----- Input data

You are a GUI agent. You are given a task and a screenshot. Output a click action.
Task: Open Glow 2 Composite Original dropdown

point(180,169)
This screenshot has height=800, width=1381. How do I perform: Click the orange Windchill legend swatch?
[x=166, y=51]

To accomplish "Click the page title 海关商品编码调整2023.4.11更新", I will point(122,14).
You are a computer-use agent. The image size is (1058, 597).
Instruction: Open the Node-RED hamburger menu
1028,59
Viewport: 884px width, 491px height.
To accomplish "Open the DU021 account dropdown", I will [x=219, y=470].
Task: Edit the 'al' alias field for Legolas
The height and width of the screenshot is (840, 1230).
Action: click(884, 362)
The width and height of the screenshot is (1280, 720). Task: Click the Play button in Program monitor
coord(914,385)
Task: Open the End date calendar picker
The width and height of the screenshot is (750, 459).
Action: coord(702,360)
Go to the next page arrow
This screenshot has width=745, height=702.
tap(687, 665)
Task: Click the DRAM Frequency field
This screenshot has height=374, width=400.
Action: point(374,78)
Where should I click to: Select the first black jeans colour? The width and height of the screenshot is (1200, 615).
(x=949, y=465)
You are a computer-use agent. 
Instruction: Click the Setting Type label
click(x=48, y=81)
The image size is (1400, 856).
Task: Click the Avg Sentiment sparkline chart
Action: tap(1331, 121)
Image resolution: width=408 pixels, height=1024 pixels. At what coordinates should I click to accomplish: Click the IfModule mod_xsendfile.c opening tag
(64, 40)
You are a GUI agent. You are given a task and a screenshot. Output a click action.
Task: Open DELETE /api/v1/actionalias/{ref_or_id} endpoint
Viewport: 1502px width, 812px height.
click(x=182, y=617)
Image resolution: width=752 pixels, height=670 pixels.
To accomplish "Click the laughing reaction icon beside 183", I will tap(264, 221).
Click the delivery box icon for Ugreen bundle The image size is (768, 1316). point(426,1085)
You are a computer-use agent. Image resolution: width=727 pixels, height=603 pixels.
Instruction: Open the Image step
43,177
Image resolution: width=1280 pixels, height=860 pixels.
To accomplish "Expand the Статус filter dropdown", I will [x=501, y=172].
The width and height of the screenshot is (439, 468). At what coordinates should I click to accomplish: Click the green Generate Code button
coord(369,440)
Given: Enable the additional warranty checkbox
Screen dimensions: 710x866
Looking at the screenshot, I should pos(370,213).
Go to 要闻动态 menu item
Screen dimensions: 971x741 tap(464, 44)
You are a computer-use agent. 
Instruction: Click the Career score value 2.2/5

----------

▶ **To do**: What is needed is a count of the lines in the data that contain the word "icon"; please give it and no other words.

▶ **Your solution**: 2